As has been duly noted, Apple's tumbles impact those ETFs with large allocations to the stock. For example, the iShares Dow Jones U.S. Technology Sector Index Fund (NYSE:IYW), which allocates almost 20 percent of its weight to Apple, is off 2.2 percent today.

The PowerShares QQQ (NASDAQ:QQQ) is lower by 1.4 percent while the Technology Select SPDR (NYSE:XLK) is lower by 1.7 percent. Those funds devote 15.2 percent and 16.5 percent of their respective weights to Apple.

Those slack performances do not mean that all technology sector ETFs are being dragged lower. In fact, one small tech ETF has been on a tear lately, benefiting in part from the fact that it offers no exposure to Apple at all. That ETF is the PowerShares NASDAQ Internet Portfolio (NASDAQ:PNQI).

Home to just $52.2 million in assets under management and average daily volume of just 11,750 shares, PNQI is one of those ETFs that AUM and volume critics love to hate. Too bad for them. PNQI is higher by nearly 1.9 percent today on volume that has already eclipsed the daily average. A new 52-week high has been touched along the way.

Ignoring PNQI has proven costly. The ETF was highlighted as an avenue for playing high momentum Internet names such as Baidu (NASDAQ:BIDU), Google (NASDAQ:GOOG) and Amazon (NASDAQ:AMZN) in mid-September and has returned almost seven percent in that time.

Factoring in today's loss, Apple has plunged more than 28 percent over the past 90 days. That means QQQ and XLK are barely in the green over the same time. Proving its worth as a viable way to gain exposure to a basket of triple-digit Nasdaq darlings, PNQI is about 11.6 percent, including today's gain, since October 24.

Still, those that confuse an ETF's liquidity with its average daily volume are apt to shy away from PNQI. That is despite the fact that of PNQI's top-10 holdings, which combine for over 59 percent of the fund's weight, the LEAST heavily traded of those names is Equinix (NASDAQ:EQIX) with average daily turnover north of 866,000 shares per day.

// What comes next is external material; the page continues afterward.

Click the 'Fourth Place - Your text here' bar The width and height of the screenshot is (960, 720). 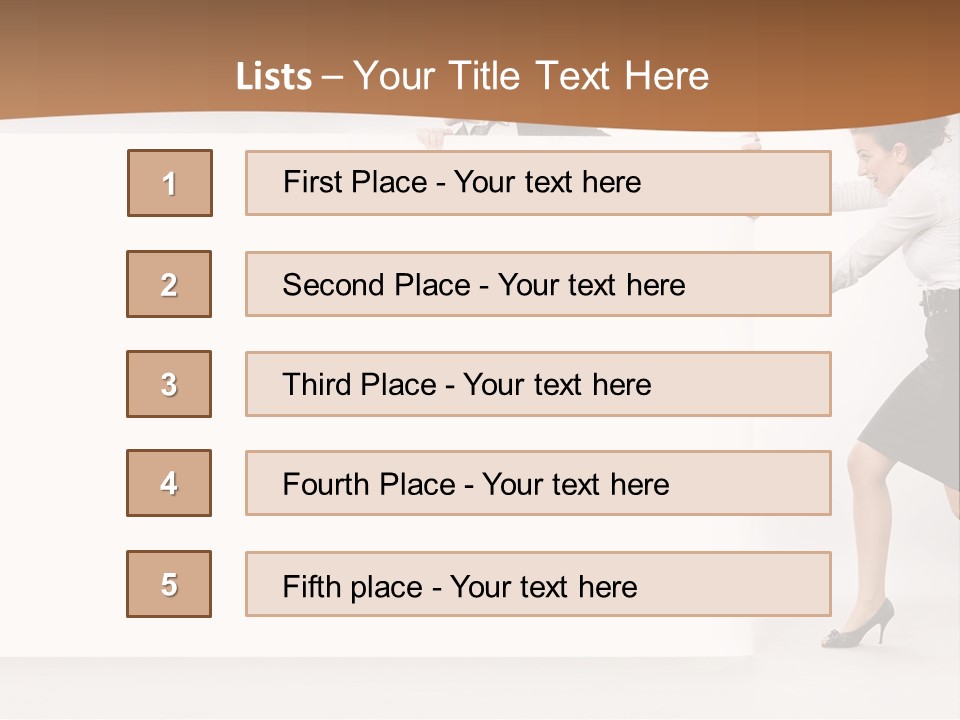[538, 483]
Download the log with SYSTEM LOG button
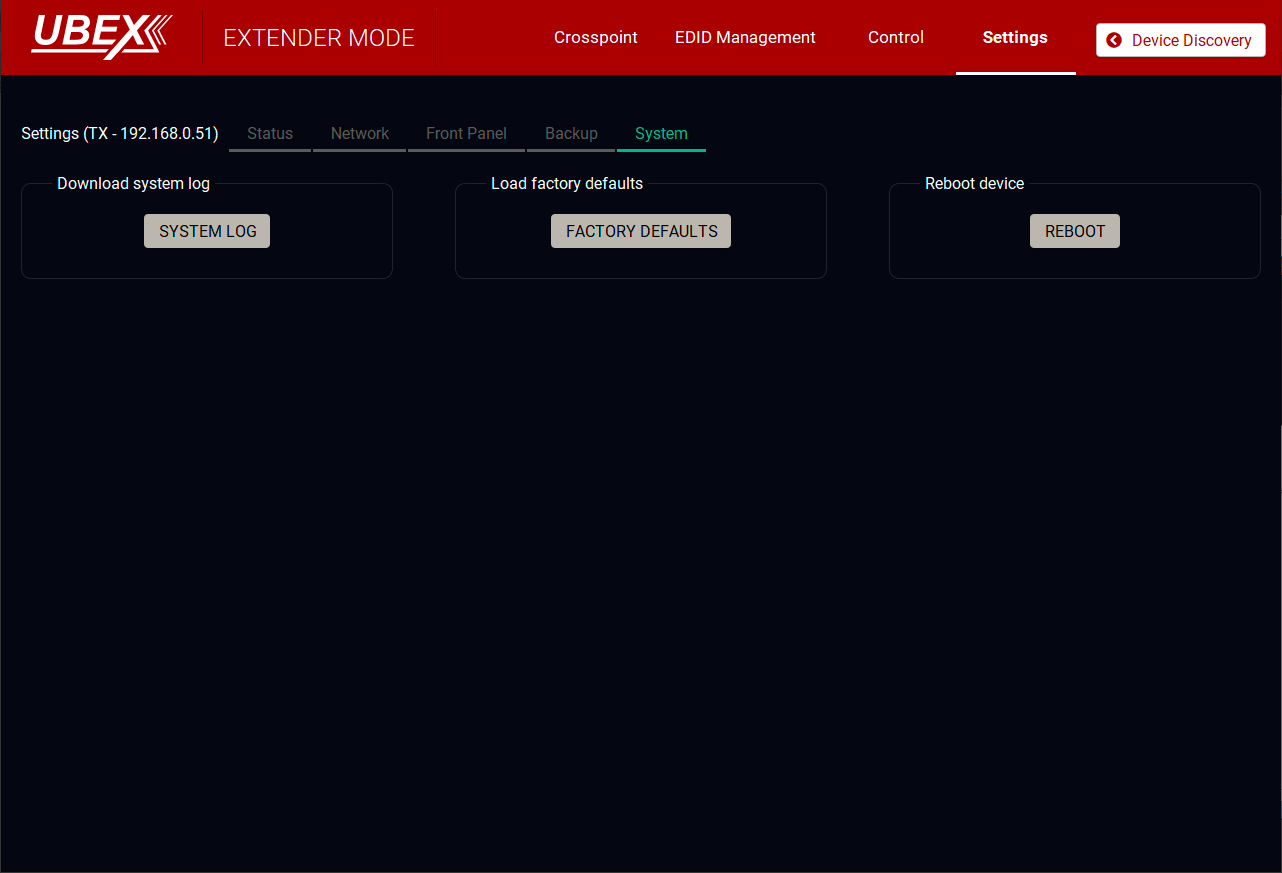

It must also be noted that in 2012's 250 trading days, the midpoint of PNQI's bid/ask spread was never excessively above or below the ETF's net asset value, according to PowerShares data. Translation: The PowerShares data indicate that on not one trading day last year did the midpoint of PNQI's bid/ask spread even go beyond a 50-basis point premium to the ETF's NAV.

With Amazon, Equinix and Priceline.com (NASDAQ:PCLN), a combined 19.8 percent of PNQI's weight, due to report earnings over the next several weeks, the ETF has catalysts remaining to continue attacking new all-time highs and shed its anonymous status in the process.